90’ların ikinci yarısı hele 2000’lerle birlikte ortalarda görünmez oldu.
Eski sıklıkta albüm yapmıyor, konser vermiyordu.
Birkaç yılda bir Açıkhava’da veya Kuruçeşme Arena’da çıkınca olay oluyordu.
Cemaat’in canını sıktı diye birilerinin başına bir şey gelecekse…
En başta, aynı sene (1999) Gülen’in meşhur video kasedini yayımlayan Ali Kırca ile ATV Haber’in başına bir şey gelirdi.
***
İkinci örnek:
Necip Hablemitoğlu cinayeti.
Şimdilerde “cinayetin azmetiricisi” olduğu iddiasıyla aranan Levent Göktaş’ın sırra kadem basmasıyla gündemde.
Hablemitoğlu, “Alman Vakıfları ve Bergama Dosyası” diye bir kitap yazmıştı.
Kitap cinayetten 1 yıl önce, Ağustos 2001’de yayımlandı.
Kitabın ana dayanağı “Bergama Operasyonu’nun Çerçevesi” başlığıyla sunulan bir belgeydi.
Ocak 1990 tarihli, Federal Alman İktisadi İşbirliği ve Kalkınma Bakanlığı belgesi.
İsveç’te yaşadığı belirtilen Prof. Dr. Metin Deliormanlı tarafından gönderilmişti.
Kaynak bu isimdi.
Belgede özetle şöyle deniyordu:
-Bergama’daki altın yatağı, Almanya tarafından gözardı edilmemeli.
-Türkiye, Ege’de onlarca altın yatağını peş peşe bularak Alman ekonomisini sarsabilir.
-Önlemek için senaryolar hazırlanmalı. Çevreci eylemler yaşama geçirilmeli.
-Heinrich Böll ve Gustav Stresemann vakıflarınca her türlü lojistik destek faaliyeti yürütülmeli, vesaire.
***
Kitap, fitili ateşledi ve Ankara Devlet Güvenlik Mahkemesi’nde, 21 Ekim 2002 tarihli iddianame ile Alman vakıflarının yöneticileri, İstanbul Barosu Başkanı Yücel Sayman, Bergamalı yerel yöneticiler ve eylemci köylüler dahil 15 kişi hakkında, “Türkiye’nin bütünlüğü ve laik devlet adına gizli ittifak oluşturmak” suçundan dava açıldı.
Dışişleri ve Emniyet’ten bilgi istendi.
Gazeteciler belgenin peşine düştü.
Ne çare, ulaşamadılar.
Belge sahteydi.
Belgenin kaynağı olduğu söylenen Prof. Dr. Metin Deliormanlı bulunamamıştı.

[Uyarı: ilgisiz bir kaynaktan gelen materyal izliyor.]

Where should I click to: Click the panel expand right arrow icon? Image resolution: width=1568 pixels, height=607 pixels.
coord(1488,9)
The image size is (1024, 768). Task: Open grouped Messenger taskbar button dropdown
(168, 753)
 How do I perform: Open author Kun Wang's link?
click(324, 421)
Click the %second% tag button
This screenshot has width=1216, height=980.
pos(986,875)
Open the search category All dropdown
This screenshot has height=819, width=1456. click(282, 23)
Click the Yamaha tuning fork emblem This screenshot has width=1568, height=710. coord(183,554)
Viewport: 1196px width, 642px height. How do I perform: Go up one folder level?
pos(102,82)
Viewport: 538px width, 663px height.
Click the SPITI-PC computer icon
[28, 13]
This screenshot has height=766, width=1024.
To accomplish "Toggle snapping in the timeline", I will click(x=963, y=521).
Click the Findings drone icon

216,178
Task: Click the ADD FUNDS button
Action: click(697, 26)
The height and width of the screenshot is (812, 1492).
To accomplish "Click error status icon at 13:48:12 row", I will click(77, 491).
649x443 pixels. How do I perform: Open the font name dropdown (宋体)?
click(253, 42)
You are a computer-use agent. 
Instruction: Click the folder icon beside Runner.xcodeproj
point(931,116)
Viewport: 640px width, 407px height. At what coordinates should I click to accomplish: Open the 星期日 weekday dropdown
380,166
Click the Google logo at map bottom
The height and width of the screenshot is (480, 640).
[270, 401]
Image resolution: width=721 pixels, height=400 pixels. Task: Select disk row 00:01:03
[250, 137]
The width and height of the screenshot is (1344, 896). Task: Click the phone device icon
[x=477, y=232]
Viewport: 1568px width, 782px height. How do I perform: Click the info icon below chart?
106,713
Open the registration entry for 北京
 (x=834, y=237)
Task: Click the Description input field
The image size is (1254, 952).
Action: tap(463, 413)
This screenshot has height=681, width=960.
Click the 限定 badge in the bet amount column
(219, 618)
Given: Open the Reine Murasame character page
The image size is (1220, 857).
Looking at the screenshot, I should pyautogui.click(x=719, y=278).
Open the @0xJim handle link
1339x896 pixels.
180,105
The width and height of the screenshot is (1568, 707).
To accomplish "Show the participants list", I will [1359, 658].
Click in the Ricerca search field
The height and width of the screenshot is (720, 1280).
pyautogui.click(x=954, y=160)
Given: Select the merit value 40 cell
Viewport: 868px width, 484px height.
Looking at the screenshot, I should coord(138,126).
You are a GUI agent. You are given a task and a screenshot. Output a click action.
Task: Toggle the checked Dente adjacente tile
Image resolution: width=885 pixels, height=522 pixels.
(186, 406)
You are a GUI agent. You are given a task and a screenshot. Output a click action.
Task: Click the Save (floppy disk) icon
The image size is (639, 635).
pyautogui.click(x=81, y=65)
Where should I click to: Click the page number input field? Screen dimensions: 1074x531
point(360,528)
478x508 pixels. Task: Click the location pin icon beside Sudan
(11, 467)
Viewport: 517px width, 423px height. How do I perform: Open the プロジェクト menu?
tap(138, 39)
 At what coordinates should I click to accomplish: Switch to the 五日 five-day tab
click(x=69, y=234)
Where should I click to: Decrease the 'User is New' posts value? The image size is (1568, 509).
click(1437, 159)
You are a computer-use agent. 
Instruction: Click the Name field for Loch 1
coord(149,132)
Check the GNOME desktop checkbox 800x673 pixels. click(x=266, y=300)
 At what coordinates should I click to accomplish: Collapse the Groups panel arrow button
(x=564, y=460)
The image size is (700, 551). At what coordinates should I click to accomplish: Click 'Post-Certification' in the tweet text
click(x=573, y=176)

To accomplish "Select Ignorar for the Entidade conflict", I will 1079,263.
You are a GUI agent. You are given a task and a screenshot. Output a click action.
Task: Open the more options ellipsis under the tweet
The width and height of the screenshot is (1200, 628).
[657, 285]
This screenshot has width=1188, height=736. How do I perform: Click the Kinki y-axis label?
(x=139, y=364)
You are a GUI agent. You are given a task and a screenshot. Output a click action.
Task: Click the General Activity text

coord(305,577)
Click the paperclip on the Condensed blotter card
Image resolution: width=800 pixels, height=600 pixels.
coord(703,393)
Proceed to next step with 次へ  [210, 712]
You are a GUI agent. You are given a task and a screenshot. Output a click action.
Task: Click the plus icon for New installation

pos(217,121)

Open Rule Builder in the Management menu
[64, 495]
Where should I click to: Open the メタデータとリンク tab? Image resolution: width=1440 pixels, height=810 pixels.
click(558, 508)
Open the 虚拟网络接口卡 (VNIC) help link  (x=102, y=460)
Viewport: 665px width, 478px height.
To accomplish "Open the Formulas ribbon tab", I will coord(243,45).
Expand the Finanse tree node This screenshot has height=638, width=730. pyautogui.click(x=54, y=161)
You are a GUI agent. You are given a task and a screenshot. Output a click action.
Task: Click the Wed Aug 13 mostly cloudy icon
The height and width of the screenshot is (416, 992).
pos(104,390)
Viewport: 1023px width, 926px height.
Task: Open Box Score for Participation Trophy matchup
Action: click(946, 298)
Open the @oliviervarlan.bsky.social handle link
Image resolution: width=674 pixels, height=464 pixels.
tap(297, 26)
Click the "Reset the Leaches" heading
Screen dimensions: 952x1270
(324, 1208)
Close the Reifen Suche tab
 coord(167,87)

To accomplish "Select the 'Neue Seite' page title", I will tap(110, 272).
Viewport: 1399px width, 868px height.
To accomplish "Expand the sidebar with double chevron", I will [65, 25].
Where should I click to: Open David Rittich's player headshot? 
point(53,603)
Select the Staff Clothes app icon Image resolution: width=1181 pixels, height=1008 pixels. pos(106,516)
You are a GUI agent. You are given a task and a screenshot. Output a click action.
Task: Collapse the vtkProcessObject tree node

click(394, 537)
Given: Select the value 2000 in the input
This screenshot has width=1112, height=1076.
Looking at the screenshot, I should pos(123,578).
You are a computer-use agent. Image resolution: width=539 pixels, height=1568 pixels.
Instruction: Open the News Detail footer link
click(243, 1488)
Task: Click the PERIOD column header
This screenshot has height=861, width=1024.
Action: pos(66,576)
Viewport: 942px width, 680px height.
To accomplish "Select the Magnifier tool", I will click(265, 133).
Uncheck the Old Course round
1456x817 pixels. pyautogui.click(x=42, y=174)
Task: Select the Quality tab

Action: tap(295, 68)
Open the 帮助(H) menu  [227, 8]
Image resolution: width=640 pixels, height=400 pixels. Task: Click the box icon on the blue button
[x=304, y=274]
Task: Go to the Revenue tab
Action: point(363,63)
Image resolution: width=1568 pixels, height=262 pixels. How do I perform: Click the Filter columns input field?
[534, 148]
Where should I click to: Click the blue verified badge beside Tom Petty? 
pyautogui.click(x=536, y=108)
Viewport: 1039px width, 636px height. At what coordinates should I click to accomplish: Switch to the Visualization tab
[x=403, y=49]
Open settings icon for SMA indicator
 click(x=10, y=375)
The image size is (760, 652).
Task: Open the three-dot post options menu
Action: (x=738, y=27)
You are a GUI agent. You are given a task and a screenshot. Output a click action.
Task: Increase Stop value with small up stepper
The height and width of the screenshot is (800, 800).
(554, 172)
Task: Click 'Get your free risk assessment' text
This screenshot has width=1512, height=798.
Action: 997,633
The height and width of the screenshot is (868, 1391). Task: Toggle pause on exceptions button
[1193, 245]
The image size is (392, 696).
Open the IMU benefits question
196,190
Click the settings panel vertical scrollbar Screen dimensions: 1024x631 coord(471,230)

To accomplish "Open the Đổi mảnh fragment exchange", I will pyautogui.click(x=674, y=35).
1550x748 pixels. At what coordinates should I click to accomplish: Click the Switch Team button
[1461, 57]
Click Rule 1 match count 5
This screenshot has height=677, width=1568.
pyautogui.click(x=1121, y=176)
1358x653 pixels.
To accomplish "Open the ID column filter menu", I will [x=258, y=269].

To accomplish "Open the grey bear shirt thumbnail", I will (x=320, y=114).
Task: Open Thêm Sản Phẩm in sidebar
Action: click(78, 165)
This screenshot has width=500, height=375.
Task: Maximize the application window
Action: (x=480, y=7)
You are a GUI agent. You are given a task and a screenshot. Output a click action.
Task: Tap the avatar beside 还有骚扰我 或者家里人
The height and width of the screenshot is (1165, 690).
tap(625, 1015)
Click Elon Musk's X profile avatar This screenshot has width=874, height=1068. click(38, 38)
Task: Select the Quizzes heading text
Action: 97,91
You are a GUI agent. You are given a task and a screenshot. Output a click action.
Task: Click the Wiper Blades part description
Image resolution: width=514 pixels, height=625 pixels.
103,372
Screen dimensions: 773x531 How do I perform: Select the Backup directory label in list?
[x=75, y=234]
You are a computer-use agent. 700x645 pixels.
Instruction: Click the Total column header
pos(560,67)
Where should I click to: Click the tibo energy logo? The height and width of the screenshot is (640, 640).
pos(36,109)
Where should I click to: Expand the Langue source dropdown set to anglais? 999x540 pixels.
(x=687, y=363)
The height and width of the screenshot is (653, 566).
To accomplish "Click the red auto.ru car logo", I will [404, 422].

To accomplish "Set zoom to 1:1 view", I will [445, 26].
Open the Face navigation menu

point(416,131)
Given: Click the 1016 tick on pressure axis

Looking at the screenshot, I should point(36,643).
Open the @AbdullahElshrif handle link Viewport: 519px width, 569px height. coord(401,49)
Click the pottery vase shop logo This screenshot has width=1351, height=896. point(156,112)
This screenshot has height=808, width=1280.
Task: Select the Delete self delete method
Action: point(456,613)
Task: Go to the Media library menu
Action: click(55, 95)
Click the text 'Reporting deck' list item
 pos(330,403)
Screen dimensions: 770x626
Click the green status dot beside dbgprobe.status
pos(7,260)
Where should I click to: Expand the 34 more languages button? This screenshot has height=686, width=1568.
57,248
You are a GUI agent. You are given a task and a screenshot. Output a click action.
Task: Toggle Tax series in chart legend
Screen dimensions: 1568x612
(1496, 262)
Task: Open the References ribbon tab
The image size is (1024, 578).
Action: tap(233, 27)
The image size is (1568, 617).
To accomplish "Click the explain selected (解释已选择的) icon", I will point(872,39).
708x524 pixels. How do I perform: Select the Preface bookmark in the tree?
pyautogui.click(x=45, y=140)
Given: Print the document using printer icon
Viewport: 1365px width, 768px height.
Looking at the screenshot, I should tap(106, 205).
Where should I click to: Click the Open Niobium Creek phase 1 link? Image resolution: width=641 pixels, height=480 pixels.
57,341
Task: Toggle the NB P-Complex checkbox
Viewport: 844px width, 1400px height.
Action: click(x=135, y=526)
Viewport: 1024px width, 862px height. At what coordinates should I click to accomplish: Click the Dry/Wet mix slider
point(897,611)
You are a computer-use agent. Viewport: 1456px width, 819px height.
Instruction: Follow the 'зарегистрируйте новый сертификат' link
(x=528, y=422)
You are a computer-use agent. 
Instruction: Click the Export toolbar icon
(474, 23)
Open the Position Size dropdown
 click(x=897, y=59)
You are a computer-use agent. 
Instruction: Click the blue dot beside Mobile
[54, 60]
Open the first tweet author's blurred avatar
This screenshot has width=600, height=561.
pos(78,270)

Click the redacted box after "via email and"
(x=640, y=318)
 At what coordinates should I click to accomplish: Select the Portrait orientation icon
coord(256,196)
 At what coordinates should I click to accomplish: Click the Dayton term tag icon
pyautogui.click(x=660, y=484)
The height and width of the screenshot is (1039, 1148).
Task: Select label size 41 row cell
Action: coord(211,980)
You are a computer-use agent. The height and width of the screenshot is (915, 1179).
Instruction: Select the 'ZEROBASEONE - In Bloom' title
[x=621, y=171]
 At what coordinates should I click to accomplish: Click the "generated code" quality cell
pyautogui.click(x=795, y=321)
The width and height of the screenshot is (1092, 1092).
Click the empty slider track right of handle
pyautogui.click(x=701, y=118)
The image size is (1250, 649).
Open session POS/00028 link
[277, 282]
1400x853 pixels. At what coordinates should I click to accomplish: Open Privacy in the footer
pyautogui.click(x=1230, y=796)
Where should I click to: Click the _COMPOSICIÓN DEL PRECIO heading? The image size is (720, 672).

Çünkü böyle bir kişi hiç olmamıştı.
Hablemitoğlu, mahkemede çapraz sorgulanacaktı.
İlk duruşmaya 1 hafta kala, 18 Haziran 2002’de evinin önünde öldürüldü.
***
Kitabın finansmanı ve daha birçok konu tartışmalıydı.
“Almanya’nın çıkarları için Bergama köylüleri kışkırtılıyor” tezi çökmüştü.
Rahmetli Aydın Engin konuyu araştırmak üzere Ege’de dolaştı, geniş yazı dizisi yaptı ama gazetesi Cumhuriyet bunu basmadı.
DGM’deki dava ise 69 gün sonra beraatle sonuçlandı.
Şimdi buradan hareketle, “Hablemitoğlu kullanıldı, gerçekler deşifre olacakken ortadan kaldırıldı” diyebilirsiniz, mesela.
Bu teori işe gelmeyince…
Başka teoriye geçiliyor, her zaman olduğu gibi.
***
Bakın, Türkiye’de hiçbir şey göründüğü gibi değildir.
Mahallelerdeki panik de bundan.
Hangi siyasetçiye, hangi akademisyene ve gazeteciye güveneceklerini bilemiyor…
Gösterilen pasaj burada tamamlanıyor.